Your task: How many lines in the records below hold the string "Terms"? Answer with the number alone.

Collected data

+ + +

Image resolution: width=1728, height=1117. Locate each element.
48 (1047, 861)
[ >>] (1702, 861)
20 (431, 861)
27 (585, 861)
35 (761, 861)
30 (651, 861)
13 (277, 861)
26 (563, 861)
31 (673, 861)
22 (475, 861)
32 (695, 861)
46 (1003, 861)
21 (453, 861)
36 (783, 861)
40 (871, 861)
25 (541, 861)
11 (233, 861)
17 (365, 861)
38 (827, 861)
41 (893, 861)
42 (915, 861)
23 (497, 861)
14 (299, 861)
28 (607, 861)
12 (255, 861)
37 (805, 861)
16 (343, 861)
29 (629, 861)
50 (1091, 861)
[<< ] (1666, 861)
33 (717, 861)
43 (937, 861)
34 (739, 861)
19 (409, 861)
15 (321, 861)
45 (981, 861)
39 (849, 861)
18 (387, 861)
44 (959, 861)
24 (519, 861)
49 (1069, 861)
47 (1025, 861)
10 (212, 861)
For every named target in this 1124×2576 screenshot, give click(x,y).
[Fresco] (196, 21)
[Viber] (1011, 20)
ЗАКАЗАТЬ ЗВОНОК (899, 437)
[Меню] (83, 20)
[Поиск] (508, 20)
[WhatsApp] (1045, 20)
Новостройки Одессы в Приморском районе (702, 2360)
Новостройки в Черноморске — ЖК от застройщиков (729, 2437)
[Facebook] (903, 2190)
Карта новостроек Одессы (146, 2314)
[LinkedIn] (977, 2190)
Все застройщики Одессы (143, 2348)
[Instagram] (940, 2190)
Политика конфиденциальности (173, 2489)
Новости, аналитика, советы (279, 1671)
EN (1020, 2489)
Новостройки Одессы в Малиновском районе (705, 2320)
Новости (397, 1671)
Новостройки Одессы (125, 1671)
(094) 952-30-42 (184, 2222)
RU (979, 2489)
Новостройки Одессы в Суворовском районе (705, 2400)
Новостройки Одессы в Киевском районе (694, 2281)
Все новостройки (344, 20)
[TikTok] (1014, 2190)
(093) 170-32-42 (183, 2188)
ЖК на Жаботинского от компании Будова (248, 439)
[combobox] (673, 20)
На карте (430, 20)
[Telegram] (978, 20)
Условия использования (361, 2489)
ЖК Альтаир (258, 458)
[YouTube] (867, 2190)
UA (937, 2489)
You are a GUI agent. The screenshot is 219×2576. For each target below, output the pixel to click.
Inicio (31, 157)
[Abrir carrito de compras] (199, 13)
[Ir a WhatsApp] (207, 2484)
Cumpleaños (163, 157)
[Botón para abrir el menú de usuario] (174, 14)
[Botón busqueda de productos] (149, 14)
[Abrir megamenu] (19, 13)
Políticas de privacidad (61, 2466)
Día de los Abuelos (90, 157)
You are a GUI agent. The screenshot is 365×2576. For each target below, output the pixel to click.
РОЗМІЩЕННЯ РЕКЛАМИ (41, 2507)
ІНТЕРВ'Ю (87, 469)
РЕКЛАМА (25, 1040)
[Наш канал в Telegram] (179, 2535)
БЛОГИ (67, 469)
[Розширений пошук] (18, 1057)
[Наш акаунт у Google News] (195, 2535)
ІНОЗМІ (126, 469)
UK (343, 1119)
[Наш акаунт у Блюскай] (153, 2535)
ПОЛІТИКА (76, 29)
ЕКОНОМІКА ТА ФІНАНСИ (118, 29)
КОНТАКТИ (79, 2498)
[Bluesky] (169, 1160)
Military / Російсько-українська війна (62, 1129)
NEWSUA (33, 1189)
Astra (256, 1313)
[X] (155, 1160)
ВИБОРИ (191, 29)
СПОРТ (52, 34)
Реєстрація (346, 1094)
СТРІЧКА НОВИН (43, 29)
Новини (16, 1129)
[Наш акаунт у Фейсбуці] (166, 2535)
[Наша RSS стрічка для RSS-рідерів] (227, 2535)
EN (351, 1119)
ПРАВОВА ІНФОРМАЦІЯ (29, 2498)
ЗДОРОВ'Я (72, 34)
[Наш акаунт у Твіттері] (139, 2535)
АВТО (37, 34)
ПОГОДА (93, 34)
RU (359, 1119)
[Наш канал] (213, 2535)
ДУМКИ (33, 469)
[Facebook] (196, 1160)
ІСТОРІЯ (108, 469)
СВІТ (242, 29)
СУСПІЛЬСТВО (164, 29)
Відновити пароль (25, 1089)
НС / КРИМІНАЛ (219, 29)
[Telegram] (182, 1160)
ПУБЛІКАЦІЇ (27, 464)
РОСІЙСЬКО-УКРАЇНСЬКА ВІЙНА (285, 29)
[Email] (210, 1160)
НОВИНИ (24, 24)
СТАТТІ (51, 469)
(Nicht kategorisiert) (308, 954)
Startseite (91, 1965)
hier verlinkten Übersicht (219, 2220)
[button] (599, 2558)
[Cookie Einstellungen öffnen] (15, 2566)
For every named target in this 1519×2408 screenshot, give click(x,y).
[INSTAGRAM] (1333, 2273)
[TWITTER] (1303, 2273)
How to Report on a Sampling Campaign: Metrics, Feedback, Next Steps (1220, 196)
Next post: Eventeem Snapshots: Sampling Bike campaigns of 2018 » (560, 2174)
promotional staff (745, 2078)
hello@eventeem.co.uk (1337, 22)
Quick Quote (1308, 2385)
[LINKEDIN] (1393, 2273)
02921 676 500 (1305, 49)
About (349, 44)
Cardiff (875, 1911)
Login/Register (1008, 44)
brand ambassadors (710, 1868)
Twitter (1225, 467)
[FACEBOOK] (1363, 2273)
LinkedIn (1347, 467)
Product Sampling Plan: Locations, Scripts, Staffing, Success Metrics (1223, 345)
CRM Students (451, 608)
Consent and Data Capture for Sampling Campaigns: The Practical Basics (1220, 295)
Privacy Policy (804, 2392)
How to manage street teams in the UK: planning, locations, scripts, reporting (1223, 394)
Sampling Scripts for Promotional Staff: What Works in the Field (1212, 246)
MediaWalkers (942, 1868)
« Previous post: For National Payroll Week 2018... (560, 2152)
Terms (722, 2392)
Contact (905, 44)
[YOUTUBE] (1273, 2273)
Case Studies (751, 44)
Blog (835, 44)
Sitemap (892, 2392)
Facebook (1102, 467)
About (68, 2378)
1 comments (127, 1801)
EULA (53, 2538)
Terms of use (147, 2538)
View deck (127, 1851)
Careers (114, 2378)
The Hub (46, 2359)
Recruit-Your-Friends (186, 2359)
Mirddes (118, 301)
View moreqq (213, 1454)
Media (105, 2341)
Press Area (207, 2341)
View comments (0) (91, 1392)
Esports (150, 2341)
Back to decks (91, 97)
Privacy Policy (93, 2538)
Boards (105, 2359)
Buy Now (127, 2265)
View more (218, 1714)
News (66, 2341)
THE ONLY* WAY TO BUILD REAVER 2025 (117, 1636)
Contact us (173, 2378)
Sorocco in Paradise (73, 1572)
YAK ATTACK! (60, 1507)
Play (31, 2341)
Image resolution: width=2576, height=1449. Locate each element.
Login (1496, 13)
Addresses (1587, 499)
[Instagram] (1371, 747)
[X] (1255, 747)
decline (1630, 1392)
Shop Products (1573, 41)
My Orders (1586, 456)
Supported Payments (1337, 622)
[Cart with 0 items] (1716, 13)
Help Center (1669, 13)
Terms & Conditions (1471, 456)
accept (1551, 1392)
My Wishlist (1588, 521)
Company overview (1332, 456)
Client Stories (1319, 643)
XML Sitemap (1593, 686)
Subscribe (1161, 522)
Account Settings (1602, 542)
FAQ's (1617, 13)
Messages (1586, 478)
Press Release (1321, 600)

+ + +

Result: 3